Data in this exercise: Begin

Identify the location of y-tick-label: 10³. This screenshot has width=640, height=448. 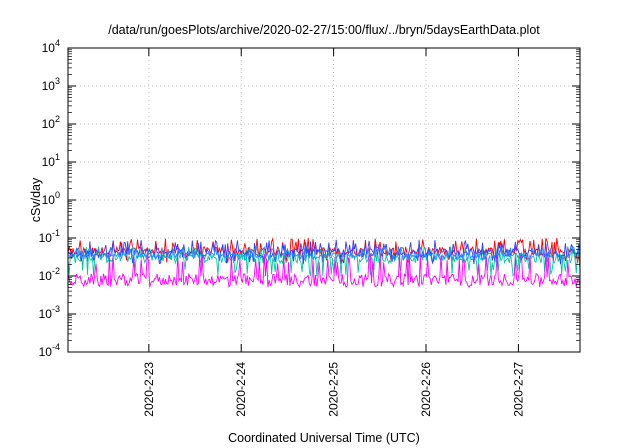
(51, 84).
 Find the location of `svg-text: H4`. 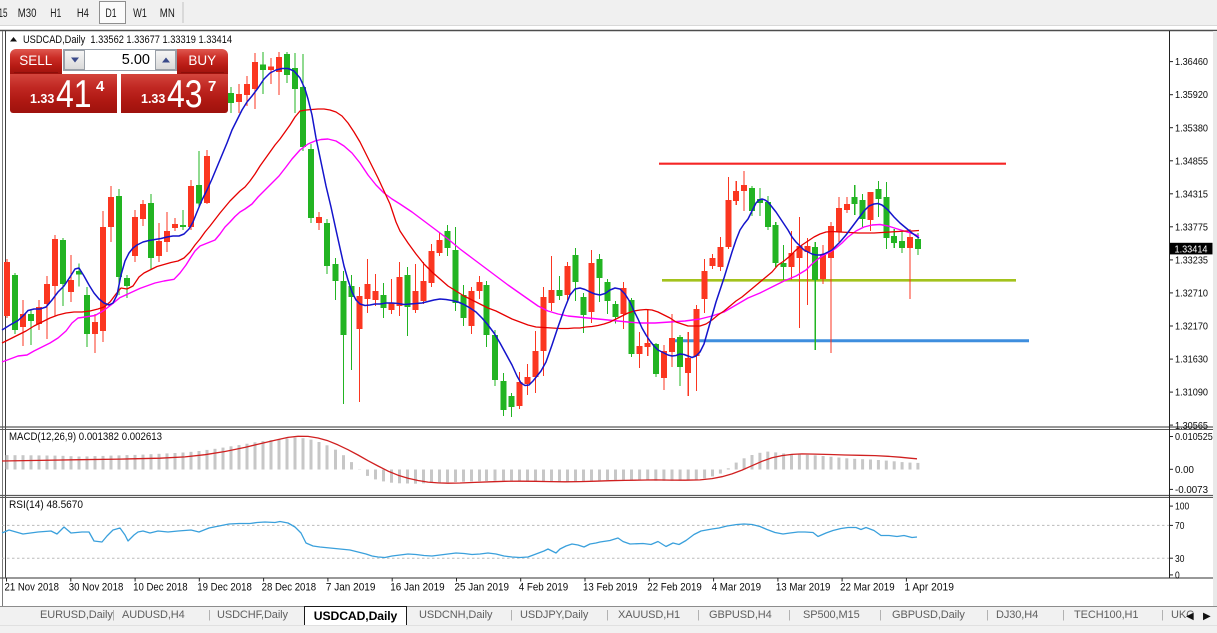

svg-text: H4 is located at coordinates (83, 14).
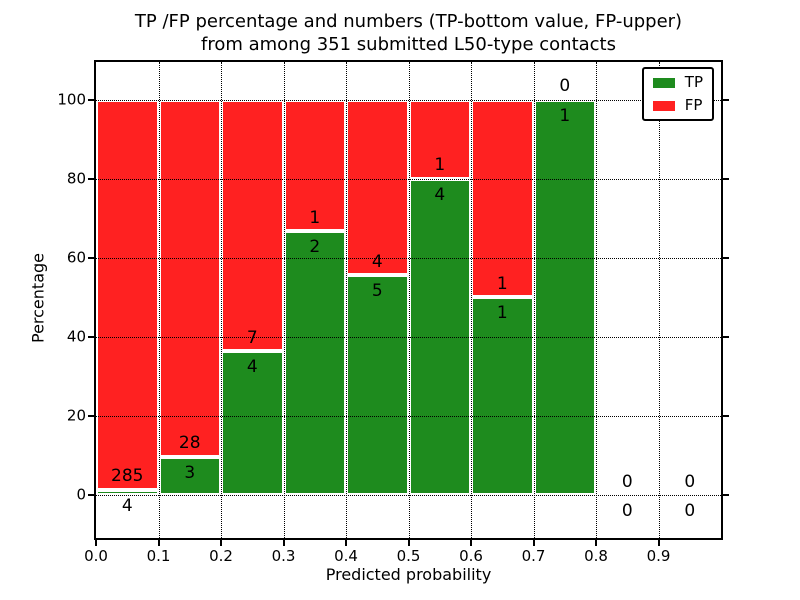  What do you see at coordinates (694, 105) in the screenshot?
I see `legend-label-fp: FP` at bounding box center [694, 105].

Data in this exercise: End

> _Work to be completed_
Print every one of the entries above word for word, leaving out the pictures.

> _Answer for this exercise_
Identify the location of y-tick-label: 10³. This screenshot has width=640, height=448. 
(51, 84).
 Find the location of `svg-text: H4`. 

svg-text: H4 is located at coordinates (83, 14).
  What do you see at coordinates (694, 105) in the screenshot?
I see `legend-label-fp: FP` at bounding box center [694, 105].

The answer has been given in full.